### SOURCE PASSAGE
First of all, great analysis of the data guys.

However, I just don't think that there's enough data to draw any conclusions about where they are located.

Well i'm initially focusing on WA, the State with i believe over 500 Reports in the BFRO Database & of course it's going to be incredibly to " locate " them, but i just felt with what i'm currently doing ( which i'm giving off little parts of it as i go along ) in looking at the correlation between BFRO Reports & the proximity of a designated Wilderness area ( within or within 5 miles of ) it may just give us an idea at least.

I have since added elevations >> seasons which i'm glad i did as i believe i'm finding out patterns, which may just help us locate them/one, you never know.

I agree that the patterns are interesting. :D

I've thought about building a GIS database for the same reasons as you, except I don't have any confidence in the coordinates given for the sightings. I have a hunch that at least one large online database intentionally gives the wrong directions and and coordinates, unless of course the "investigators" are instead directionally-challenged. :rolleyes: IMO the sample size is too small for valid statistical analysis.

I'm not so sure, maybe they do, but one of the reasons i chose WA was that i am a little bit familiar with the areas i'm focusing on & if/when i'm stuck, i'd like to think i can call on a few Members of the Forum who are much more familiar with the specific areas who can help me.

I have come accross wrongly located pins in the Mangani Google Earth overlay ( are you aware of that program ? ) but with the one i'm doing my spreadsheet, i am able to " weed them out " & trash them which shouldn't affect my numbers..

I'm aware of Mangini's overlay and hopefully you can improve it's accuracy.

Compounding the problem is the adage that (at least) two things have to take place for there to be a sighting:

A BF has to be in the area.

A person must be in the same area to make a sighting.

Of course, which is why i got pretty excited ( in a Geek kind of way :D ) when i looked into the North Cascades National Park ( earlier in this thread ), it's Year by Year & Month by Month visitors & found it what we did compared to other parks >> sighting ratios.

Plus, how do we know that BF live where they're sighted... maybe they're just visiting a food source that they only visit when they're passing thru the area once every five years. To me, there has to be a compelling reason for them to be where they are, for example, very difficult access, perennial springs, rivers or creeks, a healthy ungulate population, elevation over the surrounding land to see who's coming and going, etc.

We don't know anything LFF, that's why i'm doing what i'm doing anyway in the hope that maybe, just maybe, we can find soem consistency's in what we have to work with & i honestly believe we ( including Gigantor ) are doing so.

I applaud your efforts and hope it leads us somewhere.

There may be many BF at higher elevations, but most people tend to recreate in the lower elevation montane areas surrounding the high mountains. If more people explored higher elevations for extended periods of time, they may well find the BF "glory hole". By NOT having equal numbers of people exploring all elevations, the data is automatically skewed, because there's too many variables to predict.

### REQUIRED TASK 1
According to the forum thread, what two things have to take place for there to be a sighting?
### REQUIRED TASK 2
Reproduce the forum thread's wording from "There may be" up to and including "variables to predict.".

### DATA PROVIDED
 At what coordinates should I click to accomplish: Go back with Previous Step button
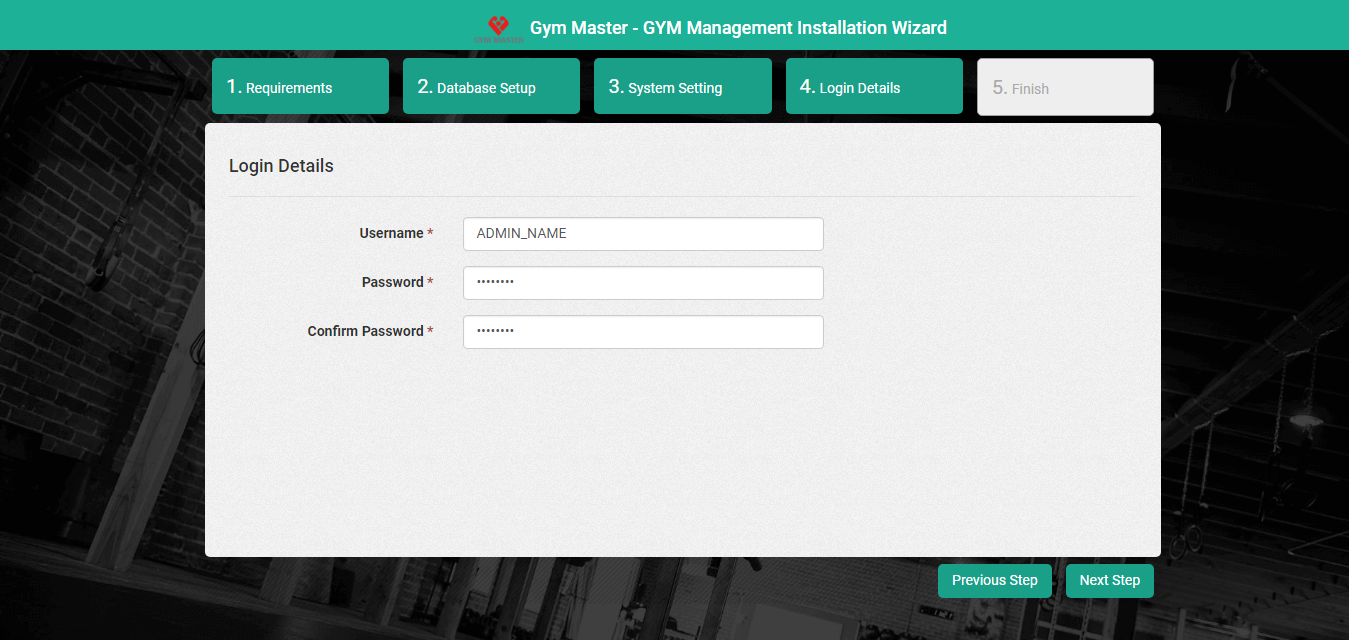pyautogui.click(x=994, y=581)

### PROBLEM SOLUTION 1
A BF has to be in the area, and a person must be in the same area to make a sighting.

### PROBLEM SOLUTION 2
There may be many BF at higher elevations, but most people tend to recreate in the lower elevation montane areas surrounding the high mountains. If more people explored higher elevations for extended periods of time, they may well find the BF "glory hole". By NOT having equal numbers of people exploring all elevations, the data is automatically skewed, because there's too many variables to predict.